The San Francisco Appeals Court's decision could pave the way for the entry of some 24,000 already-approved refugees beginning September 12. 
The Justice Department asked the Supreme Court to place that decision on hold until the high court can review broader issues of Trump's travel ban next month.
"The Ninth Circuit's refugee-assurance ruling would upend the status quo and do far greater harm to the national interest," the Justice Department said in a filing.
It was the department's latest effort to defend President Donald Trump's repeatedly stymied order to halt the influx of refugees and limit travellers from six mainly Muslim countries.
The arguments hinged on a stipulation in the travel ban that refugees in the pipeline can only be accepted if they have a "bona fide relationship" with a US individual or entity.

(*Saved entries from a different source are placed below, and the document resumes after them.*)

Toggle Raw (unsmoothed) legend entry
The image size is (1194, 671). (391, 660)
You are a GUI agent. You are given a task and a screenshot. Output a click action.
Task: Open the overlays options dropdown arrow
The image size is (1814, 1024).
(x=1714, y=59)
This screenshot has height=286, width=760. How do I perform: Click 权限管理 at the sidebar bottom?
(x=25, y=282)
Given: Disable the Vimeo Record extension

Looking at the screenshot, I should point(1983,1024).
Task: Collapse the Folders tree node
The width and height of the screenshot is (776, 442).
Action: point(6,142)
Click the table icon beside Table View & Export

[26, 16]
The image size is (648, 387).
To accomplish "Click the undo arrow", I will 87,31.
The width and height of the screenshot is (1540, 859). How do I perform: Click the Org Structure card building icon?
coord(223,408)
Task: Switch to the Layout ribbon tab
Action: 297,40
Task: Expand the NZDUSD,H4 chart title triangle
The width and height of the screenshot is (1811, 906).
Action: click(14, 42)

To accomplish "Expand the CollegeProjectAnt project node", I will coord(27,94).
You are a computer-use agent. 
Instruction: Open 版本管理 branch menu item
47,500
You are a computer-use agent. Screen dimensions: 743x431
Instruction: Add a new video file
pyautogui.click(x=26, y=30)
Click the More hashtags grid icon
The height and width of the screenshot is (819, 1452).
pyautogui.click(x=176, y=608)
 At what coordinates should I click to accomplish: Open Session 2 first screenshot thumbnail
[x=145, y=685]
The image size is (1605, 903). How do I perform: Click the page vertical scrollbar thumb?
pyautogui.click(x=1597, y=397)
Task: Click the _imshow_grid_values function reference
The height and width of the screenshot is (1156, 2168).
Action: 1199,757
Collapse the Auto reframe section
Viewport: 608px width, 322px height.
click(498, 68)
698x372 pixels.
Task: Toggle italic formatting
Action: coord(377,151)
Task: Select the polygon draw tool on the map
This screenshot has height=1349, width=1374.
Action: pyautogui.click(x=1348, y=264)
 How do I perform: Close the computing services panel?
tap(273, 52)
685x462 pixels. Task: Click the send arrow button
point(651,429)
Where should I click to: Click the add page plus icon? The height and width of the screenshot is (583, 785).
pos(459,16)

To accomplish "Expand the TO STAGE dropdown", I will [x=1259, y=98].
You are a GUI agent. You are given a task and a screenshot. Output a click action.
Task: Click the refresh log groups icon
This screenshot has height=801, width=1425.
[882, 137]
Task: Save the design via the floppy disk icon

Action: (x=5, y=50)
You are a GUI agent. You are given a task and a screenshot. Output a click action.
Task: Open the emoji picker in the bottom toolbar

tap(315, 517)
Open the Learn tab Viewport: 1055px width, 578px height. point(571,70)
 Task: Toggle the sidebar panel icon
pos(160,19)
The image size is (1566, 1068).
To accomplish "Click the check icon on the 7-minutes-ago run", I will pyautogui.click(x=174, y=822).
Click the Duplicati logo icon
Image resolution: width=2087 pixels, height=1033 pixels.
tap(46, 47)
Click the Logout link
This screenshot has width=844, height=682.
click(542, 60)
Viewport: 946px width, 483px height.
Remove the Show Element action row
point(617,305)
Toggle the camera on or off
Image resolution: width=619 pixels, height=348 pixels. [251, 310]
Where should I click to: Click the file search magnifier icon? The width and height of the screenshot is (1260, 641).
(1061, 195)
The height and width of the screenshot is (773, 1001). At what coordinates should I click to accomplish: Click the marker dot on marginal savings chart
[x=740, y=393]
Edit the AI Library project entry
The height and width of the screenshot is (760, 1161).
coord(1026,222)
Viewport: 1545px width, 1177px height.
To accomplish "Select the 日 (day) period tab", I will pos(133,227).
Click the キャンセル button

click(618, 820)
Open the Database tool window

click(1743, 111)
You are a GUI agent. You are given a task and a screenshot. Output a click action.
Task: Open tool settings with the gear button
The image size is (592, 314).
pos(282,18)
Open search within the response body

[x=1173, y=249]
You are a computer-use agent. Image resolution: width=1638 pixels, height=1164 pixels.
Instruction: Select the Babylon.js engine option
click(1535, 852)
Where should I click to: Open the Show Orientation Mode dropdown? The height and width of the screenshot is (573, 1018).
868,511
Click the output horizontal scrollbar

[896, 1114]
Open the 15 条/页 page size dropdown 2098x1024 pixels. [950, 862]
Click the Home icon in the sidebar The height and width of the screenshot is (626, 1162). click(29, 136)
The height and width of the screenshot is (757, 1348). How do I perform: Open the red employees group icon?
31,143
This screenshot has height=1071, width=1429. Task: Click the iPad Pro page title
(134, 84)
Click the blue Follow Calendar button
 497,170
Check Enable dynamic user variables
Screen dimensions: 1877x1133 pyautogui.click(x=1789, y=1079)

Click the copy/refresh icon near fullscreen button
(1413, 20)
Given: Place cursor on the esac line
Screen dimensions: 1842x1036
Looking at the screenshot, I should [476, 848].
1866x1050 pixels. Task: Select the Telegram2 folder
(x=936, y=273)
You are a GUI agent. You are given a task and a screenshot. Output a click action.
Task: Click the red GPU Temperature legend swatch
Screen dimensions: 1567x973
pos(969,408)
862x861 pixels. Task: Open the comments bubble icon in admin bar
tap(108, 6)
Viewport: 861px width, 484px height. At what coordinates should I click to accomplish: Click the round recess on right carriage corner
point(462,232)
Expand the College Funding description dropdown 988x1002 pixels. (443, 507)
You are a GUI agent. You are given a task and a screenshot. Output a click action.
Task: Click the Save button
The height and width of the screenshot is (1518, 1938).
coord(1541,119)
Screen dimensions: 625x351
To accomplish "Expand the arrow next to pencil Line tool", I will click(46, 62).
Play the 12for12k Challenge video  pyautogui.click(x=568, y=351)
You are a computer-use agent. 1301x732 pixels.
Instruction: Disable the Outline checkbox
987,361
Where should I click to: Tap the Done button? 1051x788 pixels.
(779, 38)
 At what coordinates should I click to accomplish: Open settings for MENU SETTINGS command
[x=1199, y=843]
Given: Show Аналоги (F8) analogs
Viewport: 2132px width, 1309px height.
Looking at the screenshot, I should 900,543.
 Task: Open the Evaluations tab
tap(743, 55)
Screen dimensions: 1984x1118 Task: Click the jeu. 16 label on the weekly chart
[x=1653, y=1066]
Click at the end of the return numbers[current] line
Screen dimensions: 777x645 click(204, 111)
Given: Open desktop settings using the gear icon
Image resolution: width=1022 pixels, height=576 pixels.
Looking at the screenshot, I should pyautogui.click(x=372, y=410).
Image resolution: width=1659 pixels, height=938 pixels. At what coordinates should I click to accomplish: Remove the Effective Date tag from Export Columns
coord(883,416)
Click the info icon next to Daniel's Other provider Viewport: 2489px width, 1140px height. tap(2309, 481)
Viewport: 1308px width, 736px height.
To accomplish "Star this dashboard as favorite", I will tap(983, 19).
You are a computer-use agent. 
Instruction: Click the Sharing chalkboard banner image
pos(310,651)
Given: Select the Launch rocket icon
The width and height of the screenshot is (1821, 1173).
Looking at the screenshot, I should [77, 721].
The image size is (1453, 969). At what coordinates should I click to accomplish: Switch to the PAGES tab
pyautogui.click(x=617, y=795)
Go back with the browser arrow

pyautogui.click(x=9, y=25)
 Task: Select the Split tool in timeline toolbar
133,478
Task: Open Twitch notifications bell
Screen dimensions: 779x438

The government said formal assurances from a refugee agency that may not have had direct, personal contacts with the refugee were not covered in that exception.
But opponents to the ban sued, arguing that people with formal assurances should be admitted.
In its filing Monday, however, the Justice Department opted not to fight the appeals court's ruling that bona fide relationships -- the standard for refugees and travellers from the six countries exempted from the Trump travel ban -- include grandparents, aunts, uncles, and cousins of American citizens.
Previously the ban would only have left open the door for refugee parents, spouses, children, sons- and daughters-in-law, siblings and step- and half-siblings of people in the United States.
The six countries covered in the travel ban are Iran, Libya, Syria, Somalia, Sudan and Yemen.